Über diese Schallplatte schreibt Möller:
„Die vorstehenden Gedichte wurden von Lambert Leopold auf eine ‚Schallplatte’
gesprochen, die vermutlich 1934 in den Großen Bleichen in Hamburg aufgenommen wurde. Von Herrn Georg Giffey,
Schellackplatten-Sammler und Tontechniker beim NDR, habe ich erfahren, dass es
in den Großen Bleichen zu jener Zeit mehrere Tonstudios für private Zwecke gab,
in denen überwiegend Privataufnahmen als ‚Grußkarten’ erstellt wurden. Ein
Verfahren, dass zu jener Zeit offenbar sehr beliebt war. Die Sammlung von Herrn
Giffey beinhaltet mehrere derartiger Aufnahmen, so auch einige Geburtstagsgrüße
und Feldpostbriefe.
Von der ursprünglichen Aufnahme wurde für Frau
Irmgard Pilz eine Kopie auf Tonband-Kassette gezogen, die heute dem Jüdischen
Museum in Berlin vorliegt. Von dieser Kopie wurde wiederum eine Kopie für Frau
Pilz gefertigt, die ihrerseits davon eine Kopie für mich erstellt hat. Herr
Giffey hat mit einigem Erfolg versucht, die Qualität durch eine technische
Bearbeitung zu verbessern. Diese bearbeitete Aufnahme liegt mir als CD vor.

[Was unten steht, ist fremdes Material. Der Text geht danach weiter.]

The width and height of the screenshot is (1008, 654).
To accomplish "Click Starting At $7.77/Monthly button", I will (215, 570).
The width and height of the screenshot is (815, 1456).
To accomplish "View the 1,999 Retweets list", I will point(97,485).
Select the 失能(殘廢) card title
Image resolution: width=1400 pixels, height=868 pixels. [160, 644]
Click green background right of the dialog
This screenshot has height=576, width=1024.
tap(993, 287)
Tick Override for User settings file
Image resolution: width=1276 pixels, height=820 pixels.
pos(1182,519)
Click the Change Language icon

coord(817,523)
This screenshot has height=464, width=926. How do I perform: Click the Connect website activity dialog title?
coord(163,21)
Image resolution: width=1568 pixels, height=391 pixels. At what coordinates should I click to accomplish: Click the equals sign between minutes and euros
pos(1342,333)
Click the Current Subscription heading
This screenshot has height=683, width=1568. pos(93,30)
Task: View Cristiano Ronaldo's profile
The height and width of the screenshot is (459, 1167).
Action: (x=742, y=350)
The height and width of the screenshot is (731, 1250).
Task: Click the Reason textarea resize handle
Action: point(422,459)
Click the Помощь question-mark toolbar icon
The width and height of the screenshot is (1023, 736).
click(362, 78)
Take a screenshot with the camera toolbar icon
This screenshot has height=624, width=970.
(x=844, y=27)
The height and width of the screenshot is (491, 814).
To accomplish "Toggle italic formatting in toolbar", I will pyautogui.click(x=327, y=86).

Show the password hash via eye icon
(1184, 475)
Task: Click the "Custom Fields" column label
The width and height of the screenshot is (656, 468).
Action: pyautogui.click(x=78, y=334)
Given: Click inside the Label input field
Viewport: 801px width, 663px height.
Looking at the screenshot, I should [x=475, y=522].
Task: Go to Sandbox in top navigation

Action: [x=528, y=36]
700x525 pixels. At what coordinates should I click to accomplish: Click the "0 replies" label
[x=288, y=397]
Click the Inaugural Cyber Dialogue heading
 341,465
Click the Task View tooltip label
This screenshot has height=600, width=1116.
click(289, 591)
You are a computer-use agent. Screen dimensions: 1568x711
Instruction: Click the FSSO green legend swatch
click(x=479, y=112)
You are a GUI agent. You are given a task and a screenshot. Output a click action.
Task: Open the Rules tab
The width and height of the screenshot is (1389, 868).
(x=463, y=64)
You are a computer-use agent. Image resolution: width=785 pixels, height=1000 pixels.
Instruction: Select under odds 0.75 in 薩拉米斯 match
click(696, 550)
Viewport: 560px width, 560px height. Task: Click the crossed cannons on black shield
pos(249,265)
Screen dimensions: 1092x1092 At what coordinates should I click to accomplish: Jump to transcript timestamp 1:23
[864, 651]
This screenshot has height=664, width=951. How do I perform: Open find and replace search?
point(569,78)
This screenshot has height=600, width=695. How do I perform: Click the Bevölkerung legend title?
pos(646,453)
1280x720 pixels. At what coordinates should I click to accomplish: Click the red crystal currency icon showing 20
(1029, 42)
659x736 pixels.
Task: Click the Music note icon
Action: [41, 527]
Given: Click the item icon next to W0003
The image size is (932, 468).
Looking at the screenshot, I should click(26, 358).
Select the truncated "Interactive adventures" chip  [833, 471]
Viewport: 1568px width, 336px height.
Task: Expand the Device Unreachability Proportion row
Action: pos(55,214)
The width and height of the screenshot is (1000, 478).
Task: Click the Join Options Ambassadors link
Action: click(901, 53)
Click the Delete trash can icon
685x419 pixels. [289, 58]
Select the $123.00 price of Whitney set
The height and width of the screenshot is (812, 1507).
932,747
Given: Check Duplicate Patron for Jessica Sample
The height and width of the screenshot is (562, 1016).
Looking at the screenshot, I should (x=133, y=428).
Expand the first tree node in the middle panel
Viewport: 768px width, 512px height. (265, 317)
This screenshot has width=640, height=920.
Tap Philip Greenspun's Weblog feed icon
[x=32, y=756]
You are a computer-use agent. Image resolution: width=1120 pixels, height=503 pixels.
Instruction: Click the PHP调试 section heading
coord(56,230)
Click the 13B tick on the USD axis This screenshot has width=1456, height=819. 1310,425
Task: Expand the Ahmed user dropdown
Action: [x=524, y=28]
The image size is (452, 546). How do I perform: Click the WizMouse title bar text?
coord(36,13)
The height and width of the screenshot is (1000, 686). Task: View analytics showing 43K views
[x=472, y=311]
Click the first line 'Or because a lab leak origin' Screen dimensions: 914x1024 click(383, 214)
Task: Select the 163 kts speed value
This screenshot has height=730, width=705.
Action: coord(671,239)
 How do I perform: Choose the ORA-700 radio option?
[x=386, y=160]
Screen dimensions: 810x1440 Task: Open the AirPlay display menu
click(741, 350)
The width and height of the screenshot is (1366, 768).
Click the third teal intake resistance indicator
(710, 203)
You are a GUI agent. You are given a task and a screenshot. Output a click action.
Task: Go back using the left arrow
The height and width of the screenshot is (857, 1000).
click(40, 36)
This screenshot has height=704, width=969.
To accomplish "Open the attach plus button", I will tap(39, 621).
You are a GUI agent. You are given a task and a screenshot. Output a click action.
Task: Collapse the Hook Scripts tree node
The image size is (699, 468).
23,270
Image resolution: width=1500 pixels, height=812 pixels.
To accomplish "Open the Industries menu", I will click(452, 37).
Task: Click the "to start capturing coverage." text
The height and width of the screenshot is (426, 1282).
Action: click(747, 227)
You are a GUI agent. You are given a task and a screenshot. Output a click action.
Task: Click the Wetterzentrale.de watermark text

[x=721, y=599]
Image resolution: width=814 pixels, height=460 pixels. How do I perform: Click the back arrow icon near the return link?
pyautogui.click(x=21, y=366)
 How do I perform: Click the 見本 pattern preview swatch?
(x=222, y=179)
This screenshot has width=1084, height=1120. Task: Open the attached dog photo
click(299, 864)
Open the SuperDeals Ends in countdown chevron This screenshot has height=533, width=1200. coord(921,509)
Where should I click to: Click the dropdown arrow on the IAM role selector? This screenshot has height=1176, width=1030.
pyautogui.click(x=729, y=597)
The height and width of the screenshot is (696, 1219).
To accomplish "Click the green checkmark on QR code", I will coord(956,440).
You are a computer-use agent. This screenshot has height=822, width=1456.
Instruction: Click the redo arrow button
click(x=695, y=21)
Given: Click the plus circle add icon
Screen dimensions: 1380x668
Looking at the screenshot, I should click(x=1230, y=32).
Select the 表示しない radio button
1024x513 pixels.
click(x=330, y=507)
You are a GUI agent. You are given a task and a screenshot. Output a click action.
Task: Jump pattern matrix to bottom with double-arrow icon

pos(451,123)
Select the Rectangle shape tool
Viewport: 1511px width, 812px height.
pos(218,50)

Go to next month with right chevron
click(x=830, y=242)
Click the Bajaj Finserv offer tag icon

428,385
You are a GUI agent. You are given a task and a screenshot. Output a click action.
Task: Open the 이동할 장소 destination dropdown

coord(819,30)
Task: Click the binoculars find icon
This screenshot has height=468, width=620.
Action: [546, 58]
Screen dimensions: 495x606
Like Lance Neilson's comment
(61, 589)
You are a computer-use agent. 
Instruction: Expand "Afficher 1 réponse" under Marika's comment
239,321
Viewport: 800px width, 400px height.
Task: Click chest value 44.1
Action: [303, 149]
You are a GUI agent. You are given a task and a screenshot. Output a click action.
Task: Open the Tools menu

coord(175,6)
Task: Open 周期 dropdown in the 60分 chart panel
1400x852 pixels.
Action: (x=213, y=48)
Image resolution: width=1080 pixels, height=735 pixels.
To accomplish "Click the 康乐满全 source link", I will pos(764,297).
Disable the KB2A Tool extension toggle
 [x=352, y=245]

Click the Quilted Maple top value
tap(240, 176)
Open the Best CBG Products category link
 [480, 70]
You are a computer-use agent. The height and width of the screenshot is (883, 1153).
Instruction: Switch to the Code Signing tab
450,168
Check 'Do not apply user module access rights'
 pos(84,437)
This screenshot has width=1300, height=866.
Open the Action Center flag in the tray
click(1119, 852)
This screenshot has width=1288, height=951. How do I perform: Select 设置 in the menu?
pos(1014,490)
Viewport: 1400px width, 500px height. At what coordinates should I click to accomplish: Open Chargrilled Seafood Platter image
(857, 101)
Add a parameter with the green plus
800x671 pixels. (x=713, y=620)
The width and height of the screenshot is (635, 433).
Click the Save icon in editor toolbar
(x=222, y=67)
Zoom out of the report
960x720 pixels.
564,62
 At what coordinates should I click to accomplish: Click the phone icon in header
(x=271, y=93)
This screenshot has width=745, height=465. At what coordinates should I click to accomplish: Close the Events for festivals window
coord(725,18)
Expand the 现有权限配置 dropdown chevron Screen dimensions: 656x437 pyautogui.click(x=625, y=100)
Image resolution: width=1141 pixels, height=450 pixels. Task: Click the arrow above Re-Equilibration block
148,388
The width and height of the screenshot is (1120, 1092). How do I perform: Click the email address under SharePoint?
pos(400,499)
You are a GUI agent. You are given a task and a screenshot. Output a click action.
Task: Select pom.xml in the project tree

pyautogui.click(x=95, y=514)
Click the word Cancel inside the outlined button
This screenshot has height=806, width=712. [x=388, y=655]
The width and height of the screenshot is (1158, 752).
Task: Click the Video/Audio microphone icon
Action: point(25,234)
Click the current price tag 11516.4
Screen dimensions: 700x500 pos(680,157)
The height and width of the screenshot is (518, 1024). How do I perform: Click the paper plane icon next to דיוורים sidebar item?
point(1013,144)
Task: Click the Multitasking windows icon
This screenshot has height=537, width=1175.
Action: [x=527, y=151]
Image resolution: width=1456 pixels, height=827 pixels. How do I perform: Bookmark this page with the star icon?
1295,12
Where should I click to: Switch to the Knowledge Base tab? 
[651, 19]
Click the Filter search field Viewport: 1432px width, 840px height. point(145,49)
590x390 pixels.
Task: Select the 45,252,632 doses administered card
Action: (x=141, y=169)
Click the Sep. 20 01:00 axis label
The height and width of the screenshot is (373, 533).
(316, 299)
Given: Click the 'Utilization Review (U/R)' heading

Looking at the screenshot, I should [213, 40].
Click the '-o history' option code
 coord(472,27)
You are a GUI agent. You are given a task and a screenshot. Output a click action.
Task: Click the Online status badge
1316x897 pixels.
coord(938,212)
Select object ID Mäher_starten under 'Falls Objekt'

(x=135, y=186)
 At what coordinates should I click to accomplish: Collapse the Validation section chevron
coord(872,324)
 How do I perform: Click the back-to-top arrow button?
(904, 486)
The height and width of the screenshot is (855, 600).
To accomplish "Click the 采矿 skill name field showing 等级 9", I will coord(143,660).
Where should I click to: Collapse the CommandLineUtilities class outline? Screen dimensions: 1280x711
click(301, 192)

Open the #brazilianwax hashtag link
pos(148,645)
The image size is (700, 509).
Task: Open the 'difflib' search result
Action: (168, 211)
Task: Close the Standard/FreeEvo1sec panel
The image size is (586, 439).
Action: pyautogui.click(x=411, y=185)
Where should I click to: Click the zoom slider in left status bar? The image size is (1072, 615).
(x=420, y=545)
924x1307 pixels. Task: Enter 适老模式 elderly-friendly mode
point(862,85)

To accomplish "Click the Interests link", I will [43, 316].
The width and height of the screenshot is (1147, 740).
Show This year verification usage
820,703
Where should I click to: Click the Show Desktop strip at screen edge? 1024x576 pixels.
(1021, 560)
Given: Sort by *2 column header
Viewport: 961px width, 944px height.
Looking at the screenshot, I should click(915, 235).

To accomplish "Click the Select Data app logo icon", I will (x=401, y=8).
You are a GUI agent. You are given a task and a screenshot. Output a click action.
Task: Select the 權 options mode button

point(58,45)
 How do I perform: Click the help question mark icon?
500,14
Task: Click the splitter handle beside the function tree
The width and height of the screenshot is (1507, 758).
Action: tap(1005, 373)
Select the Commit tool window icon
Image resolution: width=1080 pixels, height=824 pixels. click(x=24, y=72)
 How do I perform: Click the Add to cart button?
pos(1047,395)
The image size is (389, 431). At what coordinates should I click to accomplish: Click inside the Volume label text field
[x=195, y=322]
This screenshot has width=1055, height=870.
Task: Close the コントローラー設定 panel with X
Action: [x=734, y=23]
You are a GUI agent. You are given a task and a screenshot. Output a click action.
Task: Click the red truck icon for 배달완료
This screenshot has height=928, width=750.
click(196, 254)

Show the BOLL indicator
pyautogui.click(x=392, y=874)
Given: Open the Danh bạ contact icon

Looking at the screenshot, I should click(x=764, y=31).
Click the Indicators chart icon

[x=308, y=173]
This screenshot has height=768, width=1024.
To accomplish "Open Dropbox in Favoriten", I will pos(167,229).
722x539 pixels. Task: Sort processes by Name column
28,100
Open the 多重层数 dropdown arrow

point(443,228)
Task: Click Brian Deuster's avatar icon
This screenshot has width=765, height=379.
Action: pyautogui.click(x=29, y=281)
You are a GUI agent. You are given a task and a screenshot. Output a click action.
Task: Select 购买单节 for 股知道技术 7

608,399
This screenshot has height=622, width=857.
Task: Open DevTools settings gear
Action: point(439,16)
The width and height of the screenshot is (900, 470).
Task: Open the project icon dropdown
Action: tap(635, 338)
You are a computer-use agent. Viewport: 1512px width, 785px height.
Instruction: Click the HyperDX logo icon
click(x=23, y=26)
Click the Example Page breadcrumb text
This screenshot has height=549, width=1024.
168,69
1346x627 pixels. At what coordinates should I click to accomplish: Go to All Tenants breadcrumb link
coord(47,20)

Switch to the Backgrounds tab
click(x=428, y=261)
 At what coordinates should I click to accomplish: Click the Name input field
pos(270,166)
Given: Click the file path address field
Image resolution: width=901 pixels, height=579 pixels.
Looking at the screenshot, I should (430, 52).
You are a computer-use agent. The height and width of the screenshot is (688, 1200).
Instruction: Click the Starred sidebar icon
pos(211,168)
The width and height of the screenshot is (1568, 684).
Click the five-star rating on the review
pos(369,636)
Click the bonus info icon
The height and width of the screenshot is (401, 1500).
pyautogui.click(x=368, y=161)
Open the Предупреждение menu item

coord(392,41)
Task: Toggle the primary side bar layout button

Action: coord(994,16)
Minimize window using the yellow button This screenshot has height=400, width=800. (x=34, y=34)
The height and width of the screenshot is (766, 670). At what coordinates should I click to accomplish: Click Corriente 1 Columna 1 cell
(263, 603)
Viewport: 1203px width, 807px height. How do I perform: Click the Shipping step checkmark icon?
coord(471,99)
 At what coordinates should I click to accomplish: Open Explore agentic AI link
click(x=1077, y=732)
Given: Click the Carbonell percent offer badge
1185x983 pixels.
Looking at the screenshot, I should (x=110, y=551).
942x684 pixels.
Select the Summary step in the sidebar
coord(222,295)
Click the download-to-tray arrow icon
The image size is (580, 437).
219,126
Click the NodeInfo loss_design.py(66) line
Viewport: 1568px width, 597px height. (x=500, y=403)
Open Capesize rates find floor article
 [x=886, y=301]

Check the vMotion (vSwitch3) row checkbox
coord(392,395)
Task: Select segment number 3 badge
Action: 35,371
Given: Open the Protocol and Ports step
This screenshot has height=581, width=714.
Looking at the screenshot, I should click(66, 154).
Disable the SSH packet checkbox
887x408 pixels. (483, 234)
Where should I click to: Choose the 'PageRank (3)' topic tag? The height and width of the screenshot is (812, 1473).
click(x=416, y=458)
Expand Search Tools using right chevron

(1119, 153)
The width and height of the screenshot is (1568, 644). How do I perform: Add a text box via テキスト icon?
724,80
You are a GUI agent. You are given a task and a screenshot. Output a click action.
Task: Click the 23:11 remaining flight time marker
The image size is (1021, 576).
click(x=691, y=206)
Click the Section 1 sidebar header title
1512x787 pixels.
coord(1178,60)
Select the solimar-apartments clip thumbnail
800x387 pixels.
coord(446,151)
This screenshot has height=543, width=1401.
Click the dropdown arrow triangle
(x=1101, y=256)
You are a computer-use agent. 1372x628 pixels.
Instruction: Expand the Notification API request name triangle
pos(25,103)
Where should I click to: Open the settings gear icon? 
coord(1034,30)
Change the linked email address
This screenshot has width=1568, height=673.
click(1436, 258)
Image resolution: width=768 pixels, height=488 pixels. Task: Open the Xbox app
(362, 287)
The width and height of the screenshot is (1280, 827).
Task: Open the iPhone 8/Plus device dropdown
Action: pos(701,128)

Lambert Leopold hat die ursprüngliche Aufnahme
wohl 1934 an seine Schwester Friedel Wertheim, geb. Leopold in Südafrika
geschickt. Friedel Wertheim ist mit ihrem Mann Dr. Siegmund Wertheim, einem aus
Gießen stammenden Arzt, nach der Machtübernahme durch die Nationalsozialisten
schon frühzeitig nach Südafrika emigriert. Eine Patientin von Dr. Wertheim hatte diesem eine Emigration
nach Südafrika empfohlen, da sie das drohende Unheil für die jüdische Bevölkerung in Deutschland erkannte und Dr. Wertheim ohne Probleme seine Zulassung
als Arzt in Südafrika erhalten würde, da er auch über ein englisches
Medizinerexamen verfügte. Die Mutter von Friedel und Lambert Leopold ist kurze
Zeit danach ebenfalls nach Südafrika zu ihrer Tochter und ihrem Schwiegersohn gezogen.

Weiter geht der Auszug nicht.